Problem description>
Only some lines are wanted. Transcribe, exactly, the lines below from the line with "1492x851 pixels." up to and including the line with "This screenshot has width=839, height=620.".

-- Provided entries follows --

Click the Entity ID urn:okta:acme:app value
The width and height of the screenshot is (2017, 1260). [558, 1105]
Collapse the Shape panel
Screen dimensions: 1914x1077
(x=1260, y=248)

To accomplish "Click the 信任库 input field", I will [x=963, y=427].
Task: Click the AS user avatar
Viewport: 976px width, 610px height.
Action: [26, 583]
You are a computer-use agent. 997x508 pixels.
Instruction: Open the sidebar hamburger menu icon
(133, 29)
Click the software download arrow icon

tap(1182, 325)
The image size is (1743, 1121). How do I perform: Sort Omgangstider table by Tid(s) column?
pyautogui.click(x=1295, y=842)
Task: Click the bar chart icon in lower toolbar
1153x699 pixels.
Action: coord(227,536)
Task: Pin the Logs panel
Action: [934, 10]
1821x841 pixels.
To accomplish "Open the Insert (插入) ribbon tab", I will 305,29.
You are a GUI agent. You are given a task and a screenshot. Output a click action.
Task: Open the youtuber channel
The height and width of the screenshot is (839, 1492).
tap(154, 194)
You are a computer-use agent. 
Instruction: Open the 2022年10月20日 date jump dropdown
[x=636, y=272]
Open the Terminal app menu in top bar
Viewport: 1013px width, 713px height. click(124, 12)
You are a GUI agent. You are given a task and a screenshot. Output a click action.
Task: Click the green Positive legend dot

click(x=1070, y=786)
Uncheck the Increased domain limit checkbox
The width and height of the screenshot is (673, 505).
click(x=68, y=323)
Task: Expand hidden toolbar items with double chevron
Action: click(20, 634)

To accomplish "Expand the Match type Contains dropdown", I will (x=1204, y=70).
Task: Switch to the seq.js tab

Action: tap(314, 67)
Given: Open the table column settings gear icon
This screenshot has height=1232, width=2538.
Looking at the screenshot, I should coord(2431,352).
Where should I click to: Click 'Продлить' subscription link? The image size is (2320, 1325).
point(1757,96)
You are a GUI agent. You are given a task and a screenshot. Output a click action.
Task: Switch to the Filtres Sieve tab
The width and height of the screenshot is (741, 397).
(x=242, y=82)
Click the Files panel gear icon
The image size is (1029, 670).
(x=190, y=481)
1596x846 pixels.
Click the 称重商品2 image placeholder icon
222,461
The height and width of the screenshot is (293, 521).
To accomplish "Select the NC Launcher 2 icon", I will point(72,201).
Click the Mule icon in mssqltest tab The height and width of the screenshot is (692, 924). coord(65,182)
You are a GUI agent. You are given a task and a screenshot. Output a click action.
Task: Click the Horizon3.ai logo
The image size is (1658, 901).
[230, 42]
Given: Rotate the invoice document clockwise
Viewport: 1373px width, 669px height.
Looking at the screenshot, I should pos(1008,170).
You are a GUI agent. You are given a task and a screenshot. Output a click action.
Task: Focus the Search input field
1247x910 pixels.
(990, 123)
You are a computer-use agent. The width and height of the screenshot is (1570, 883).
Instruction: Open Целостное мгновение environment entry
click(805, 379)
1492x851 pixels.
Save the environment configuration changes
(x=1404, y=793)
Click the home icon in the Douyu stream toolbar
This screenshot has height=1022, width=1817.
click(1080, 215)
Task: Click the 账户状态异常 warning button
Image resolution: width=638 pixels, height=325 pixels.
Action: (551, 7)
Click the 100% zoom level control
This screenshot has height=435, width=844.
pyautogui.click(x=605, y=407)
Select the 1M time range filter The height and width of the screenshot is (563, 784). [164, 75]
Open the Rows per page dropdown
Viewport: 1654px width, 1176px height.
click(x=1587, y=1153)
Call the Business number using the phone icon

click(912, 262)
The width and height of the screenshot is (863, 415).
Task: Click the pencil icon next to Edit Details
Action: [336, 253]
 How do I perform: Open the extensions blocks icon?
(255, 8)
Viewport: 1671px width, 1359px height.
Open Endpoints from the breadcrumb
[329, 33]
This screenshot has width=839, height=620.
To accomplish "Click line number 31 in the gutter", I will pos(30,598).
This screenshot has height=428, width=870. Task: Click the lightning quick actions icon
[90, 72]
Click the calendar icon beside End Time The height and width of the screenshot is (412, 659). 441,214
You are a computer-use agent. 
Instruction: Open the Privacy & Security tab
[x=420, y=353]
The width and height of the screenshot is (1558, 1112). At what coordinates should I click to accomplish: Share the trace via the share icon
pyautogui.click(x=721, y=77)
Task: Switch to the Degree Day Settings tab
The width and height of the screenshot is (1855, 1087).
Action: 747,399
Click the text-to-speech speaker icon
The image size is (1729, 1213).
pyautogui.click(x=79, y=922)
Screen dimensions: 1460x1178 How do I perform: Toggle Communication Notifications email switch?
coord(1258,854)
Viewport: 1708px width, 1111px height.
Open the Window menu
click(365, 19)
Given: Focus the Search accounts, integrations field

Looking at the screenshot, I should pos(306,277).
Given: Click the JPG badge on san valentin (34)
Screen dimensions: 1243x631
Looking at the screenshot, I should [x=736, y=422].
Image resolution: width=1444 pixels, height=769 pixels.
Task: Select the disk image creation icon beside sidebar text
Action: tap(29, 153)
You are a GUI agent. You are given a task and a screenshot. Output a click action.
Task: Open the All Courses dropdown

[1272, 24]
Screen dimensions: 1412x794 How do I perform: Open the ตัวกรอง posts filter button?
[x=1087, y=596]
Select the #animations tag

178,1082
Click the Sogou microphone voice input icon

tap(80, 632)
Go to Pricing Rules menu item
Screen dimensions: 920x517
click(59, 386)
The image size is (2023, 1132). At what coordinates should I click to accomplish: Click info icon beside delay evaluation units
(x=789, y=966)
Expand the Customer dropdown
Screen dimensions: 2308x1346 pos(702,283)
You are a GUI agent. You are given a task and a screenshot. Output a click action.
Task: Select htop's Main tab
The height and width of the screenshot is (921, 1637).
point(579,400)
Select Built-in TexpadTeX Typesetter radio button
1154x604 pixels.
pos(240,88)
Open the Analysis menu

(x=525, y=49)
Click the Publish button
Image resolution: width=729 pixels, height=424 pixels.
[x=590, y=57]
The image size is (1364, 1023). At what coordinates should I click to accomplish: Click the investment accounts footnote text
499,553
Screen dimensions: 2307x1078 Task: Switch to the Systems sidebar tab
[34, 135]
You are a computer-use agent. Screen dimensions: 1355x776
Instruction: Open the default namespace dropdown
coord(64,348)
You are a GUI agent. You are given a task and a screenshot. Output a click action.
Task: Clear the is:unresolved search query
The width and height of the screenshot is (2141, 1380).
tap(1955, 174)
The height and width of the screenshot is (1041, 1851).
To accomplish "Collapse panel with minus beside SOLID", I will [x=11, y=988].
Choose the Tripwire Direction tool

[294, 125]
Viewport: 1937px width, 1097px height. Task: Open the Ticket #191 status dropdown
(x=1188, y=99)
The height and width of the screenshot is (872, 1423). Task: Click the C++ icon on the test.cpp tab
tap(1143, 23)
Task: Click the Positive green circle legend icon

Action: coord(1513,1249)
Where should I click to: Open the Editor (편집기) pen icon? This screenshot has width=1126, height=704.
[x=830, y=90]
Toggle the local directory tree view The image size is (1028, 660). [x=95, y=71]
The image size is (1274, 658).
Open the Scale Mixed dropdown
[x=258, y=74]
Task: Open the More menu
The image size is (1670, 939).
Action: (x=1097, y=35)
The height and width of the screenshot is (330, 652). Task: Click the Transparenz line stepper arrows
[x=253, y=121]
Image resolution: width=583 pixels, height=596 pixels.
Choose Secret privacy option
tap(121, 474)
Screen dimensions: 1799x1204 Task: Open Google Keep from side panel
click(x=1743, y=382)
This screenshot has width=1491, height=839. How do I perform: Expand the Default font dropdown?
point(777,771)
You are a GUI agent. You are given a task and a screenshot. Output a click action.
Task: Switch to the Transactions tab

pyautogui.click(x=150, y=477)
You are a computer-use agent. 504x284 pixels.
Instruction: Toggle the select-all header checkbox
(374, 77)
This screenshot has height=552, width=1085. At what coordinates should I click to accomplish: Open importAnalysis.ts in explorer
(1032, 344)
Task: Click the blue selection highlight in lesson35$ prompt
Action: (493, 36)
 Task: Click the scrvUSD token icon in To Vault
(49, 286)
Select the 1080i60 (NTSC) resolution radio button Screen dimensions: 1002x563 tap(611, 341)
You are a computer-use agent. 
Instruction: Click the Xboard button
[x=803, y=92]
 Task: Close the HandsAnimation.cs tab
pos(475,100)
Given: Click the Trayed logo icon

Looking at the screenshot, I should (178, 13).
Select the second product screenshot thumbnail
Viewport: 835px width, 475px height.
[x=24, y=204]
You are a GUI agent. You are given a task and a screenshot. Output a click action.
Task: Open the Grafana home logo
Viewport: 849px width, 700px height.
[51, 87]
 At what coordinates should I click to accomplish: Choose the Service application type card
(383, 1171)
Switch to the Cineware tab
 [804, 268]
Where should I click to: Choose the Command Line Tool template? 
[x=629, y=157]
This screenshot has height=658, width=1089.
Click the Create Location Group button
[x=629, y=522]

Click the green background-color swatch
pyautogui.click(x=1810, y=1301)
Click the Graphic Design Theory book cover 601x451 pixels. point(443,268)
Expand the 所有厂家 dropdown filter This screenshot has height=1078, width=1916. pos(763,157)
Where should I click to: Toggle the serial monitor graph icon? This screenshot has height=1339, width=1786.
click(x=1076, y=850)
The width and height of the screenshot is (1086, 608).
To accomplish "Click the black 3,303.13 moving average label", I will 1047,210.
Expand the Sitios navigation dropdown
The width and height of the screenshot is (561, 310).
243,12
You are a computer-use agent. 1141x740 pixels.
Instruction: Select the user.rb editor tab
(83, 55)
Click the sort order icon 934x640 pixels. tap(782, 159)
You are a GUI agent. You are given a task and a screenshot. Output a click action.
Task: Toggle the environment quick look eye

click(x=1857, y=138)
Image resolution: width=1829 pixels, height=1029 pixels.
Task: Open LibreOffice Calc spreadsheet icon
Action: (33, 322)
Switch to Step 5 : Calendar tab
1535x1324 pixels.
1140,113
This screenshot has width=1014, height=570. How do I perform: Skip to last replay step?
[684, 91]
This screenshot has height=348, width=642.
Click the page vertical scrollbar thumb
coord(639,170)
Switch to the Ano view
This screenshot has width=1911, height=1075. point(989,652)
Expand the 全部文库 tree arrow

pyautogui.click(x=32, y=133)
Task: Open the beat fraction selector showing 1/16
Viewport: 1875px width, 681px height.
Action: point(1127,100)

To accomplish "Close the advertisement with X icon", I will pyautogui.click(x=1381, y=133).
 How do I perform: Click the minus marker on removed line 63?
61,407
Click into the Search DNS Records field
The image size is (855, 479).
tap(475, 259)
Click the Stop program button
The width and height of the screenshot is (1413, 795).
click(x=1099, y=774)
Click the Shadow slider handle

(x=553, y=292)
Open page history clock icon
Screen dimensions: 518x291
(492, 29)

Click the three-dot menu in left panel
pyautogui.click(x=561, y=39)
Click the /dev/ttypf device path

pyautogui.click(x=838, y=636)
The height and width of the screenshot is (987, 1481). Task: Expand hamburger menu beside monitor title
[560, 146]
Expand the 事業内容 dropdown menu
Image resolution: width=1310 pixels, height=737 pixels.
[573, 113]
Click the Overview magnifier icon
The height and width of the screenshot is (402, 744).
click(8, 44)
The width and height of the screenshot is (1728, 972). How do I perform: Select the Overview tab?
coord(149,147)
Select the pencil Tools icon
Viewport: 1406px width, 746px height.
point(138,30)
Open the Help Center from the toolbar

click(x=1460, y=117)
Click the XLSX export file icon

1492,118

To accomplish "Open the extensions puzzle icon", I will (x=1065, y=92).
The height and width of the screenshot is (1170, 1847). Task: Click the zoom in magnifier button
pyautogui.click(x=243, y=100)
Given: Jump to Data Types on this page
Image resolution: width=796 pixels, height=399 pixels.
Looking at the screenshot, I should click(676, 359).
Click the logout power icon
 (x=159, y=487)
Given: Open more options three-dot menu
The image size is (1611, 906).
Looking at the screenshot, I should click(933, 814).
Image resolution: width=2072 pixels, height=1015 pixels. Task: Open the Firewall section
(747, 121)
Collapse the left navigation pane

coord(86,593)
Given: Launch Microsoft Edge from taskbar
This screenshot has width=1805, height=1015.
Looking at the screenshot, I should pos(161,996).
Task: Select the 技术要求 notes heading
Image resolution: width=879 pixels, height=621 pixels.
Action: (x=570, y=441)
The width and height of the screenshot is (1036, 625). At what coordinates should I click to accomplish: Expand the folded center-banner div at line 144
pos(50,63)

-- Provided entries concluded --

Response to the task>
1492x851 pixels.
Save the environment configuration changes
(x=1404, y=793)
Click the home icon in the Douyu stream toolbar
This screenshot has height=1022, width=1817.
click(1080, 215)
Task: Click the 账户状态异常 warning button
Image resolution: width=638 pixels, height=325 pixels.
Action: (551, 7)
Click the 100% zoom level control
This screenshot has height=435, width=844.
pyautogui.click(x=605, y=407)
Select the 1M time range filter The height and width of the screenshot is (563, 784). [164, 75]
Open the Rows per page dropdown
Viewport: 1654px width, 1176px height.
click(x=1587, y=1153)
Call the Business number using the phone icon

click(912, 262)
The width and height of the screenshot is (863, 415).
Task: Click the pencil icon next to Edit Details
Action: [336, 253]
 How do I perform: Open the extensions blocks icon?
(255, 8)
Viewport: 1671px width, 1359px height.
Open Endpoints from the breadcrumb
[329, 33]
This screenshot has width=839, height=620.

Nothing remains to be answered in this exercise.